A former Bethesda dev believes that exploration did not turn out as intended.

Since launch, Starfield has dominated online discourse – it has sparked heated debates, from its exclusivity to its reception and review scores. Among the contentious aspects of the game, space exploration, or lack thereof, stands out. Bethesda boldly claimed that players can engage in this activity “with complete freedom.” This set expectations the developers ultimately couldn’t match.

Bethesda spent a lot of time marketing the exploration in Starfield as a key element. The studio highlighted that there are 100 systems and over 1,000 planets that could be explored by daring spacefarers. To make this feasible, the game sports procedurally generated settlements, dungeons, and caves that players could stumble on during their exploration.

Following launch, as the days and weeks passed gamers discovered that most planets were completely empty and a lot of the procedurally generated structures and explorable areas were exact copies of places they had been to before. Others hated that game for being a walking simulator and having invisible barriers. The game’s review scores on Steam massively plummeted as a result.

In a recent interview with MinnMax, former Bethesda veteran and Starfield senior systems designer Bruce Nesmith revealed that the studio made Starfield as big as it is because “people love our big games.” Nesmith believed that condensing exploration to just two dozen planets was the way to go but game director Todd Howard wanted 100 star systems, a number he said was “pulled out of thin air.”

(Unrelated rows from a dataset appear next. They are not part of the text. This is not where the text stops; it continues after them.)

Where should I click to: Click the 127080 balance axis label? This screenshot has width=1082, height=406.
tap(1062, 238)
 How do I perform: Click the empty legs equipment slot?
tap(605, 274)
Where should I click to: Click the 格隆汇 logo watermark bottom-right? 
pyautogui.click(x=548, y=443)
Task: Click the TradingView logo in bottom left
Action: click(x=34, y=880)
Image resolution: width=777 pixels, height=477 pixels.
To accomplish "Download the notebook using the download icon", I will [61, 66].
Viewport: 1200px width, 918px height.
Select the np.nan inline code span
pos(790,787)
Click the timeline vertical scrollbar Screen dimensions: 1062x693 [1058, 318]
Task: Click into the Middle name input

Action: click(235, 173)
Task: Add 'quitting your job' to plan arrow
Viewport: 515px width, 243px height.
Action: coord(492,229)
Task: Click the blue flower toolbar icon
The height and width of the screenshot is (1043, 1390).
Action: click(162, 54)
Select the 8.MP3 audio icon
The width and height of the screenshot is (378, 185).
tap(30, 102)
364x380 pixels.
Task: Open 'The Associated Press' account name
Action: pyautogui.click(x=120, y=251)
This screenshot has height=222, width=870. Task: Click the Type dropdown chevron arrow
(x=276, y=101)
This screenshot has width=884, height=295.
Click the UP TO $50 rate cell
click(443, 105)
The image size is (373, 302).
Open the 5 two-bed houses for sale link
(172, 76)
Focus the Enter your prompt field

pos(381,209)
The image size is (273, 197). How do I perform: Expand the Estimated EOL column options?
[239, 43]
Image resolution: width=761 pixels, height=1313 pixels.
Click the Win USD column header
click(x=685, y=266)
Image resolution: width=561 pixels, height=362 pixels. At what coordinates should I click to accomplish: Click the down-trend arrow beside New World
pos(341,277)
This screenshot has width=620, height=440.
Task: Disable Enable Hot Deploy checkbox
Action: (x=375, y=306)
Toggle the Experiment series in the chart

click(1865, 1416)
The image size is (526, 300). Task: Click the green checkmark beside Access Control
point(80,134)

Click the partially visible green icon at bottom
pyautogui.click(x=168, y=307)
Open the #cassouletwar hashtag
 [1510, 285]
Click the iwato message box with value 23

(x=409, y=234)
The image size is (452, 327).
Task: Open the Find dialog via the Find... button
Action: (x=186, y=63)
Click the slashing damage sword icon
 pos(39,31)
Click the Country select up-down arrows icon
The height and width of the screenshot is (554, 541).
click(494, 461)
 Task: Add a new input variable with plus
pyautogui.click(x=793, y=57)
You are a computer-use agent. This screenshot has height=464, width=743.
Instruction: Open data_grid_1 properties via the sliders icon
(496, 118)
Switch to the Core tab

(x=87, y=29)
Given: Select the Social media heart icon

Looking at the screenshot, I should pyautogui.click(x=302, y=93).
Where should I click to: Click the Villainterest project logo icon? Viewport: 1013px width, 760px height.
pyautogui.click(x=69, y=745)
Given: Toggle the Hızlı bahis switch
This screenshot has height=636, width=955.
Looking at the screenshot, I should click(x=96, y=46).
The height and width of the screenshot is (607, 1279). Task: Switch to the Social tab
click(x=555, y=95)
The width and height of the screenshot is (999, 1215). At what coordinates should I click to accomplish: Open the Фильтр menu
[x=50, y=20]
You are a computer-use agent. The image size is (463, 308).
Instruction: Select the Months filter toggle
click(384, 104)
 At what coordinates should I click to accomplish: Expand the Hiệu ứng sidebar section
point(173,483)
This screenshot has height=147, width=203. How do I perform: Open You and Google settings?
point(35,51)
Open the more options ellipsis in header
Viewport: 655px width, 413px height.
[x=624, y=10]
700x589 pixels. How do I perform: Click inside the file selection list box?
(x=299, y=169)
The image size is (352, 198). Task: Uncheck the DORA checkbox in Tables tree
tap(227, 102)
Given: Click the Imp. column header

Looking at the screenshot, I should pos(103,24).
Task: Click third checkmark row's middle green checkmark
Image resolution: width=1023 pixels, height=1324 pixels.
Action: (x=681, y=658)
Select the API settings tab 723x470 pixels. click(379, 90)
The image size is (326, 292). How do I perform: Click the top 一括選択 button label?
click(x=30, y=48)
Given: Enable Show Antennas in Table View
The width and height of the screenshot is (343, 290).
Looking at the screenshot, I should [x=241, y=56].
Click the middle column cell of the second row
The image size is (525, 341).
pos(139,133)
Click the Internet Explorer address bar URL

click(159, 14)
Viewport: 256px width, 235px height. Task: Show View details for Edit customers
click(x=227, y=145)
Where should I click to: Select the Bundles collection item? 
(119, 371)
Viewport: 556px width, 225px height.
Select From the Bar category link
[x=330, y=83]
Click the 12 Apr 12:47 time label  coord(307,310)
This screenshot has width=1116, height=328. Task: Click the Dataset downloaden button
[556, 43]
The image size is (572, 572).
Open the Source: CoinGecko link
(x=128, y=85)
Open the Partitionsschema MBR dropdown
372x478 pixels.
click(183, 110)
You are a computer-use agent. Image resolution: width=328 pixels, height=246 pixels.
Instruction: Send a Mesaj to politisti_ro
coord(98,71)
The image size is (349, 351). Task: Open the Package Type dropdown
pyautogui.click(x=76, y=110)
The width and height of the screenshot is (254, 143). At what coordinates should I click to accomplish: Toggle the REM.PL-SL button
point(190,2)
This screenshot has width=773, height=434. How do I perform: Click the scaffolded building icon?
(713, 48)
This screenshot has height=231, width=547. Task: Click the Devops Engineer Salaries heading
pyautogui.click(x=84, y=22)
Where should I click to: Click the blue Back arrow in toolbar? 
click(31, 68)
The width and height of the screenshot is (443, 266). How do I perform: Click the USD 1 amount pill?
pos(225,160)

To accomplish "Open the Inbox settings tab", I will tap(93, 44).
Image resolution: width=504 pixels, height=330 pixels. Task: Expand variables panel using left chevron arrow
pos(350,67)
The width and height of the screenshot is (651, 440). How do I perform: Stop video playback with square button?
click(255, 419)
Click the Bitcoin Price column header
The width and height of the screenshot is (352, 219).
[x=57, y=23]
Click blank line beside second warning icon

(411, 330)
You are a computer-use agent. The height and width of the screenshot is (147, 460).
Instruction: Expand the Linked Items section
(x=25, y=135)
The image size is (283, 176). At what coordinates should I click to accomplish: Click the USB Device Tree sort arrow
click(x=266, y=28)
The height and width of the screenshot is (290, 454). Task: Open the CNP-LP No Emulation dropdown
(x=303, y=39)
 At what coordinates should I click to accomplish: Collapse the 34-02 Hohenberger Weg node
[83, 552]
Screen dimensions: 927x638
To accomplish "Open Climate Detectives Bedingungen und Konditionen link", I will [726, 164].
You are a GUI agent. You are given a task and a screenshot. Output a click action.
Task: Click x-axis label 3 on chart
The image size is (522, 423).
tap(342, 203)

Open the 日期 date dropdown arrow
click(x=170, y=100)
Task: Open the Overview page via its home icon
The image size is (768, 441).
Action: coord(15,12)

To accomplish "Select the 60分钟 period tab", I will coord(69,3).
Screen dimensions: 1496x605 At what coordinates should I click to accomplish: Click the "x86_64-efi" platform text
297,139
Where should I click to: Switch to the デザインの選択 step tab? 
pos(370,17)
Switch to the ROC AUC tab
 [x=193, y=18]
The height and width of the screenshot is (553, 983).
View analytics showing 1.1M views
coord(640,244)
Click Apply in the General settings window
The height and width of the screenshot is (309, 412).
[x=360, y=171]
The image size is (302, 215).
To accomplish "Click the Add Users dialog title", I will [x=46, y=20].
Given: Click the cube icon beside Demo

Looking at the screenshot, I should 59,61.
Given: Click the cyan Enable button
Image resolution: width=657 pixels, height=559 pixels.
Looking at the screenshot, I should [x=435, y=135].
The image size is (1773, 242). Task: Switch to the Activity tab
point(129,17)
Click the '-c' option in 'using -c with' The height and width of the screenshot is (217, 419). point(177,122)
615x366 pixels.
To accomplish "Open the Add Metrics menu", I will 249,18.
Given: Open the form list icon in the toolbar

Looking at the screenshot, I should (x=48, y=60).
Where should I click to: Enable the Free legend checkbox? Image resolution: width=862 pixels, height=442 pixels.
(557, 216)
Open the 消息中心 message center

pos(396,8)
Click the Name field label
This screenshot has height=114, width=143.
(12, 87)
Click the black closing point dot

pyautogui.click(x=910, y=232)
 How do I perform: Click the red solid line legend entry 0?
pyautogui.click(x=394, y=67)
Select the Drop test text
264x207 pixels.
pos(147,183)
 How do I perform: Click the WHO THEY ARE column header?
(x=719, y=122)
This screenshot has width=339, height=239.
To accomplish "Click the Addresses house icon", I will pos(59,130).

Players do love exploration, especially in space games. Bethesda went on to make the biggest game that it could but at the expense of having vast swats of open emptiness which Howard calls “the magnificent desolation.” Nesmith said that Bethesda had to make some tough choices in designing a big game and exploration did not turn out the way the devs wanted.

“I think some of the exploration stuff didn’t come through as well as it could’ve because they decided to make other choices,” Nesmith stated. “And never misunderstand this. In every game studio on the face of this planet, they know the choices they’re making. They know the things that are not going to be in there. They know what the players are going to moan about. But you got to make the hard choice.”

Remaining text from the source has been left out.